Crompton gave a grunt. “I did what had to be done.”
“He did what had to be done,” grumbled Sharon. “That’s gotta be on so many gravestones. You!” Her glare fixed its unstoppable power on Crompton. “If you’re this Old Man Bone’s undertaker guy, then you oughtta have an idea how to fix it, right?” He opened his mouth to answer, but Sharon’s face had already scrunched up in distaste as an idea struck. “Except you bloody don’t, do you? Because if you could just fix it, you wouldn’t have asked Swift for help, and if you hadn’t asked Swift for help, he wouldn’t be missing right now. So I’m guessing you’re as stuffe–– as
challenged
by this situation as we are. What did you ask Swift to do for you, anyway?”
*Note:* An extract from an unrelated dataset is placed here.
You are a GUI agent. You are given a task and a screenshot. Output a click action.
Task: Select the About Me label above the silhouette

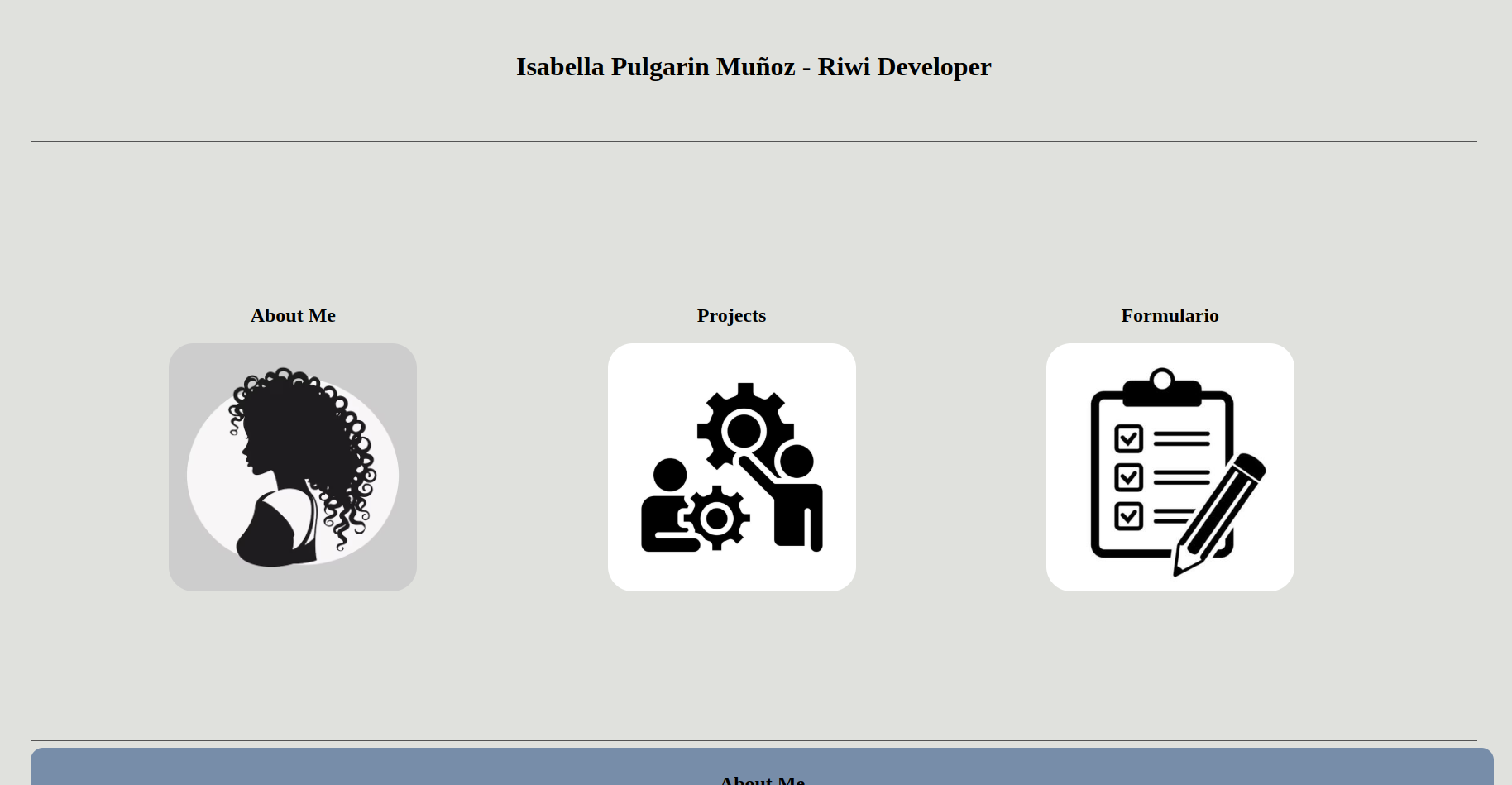(293, 316)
“I asked him to find my umbrella.”
“Your mega-mystic umbrella.”
“If we must be so crude.”
“And did he?”
“Clearly. But the vital component, as I’m sure you’ve noticed, was missing.”
“And there are shoes on the line,” she murmured, not really to anyone else in the room.
“And there are, indeed, shoes on the line.”
“This… Old Man Bone… what will he do if he
doesn’t
get these offerings of yours?”
“I imagine he’ll withdraw his services from the city.”
“Is that a bad thing? Considering the lack of Black Death around these days?”
Crompton barely twitched an eyebrow. “The gravestones will crack, the ground will open, the plague pits will boil their bones to the surface, the streets will fill with the stench of the dead, the taste of rotting flesh will float upon the air, and plague will spread like fog under the cracks of every door. At least, that’s how it was explained to me.”
Rhys smiled wanly and said, “Maybe it’s just a myth?”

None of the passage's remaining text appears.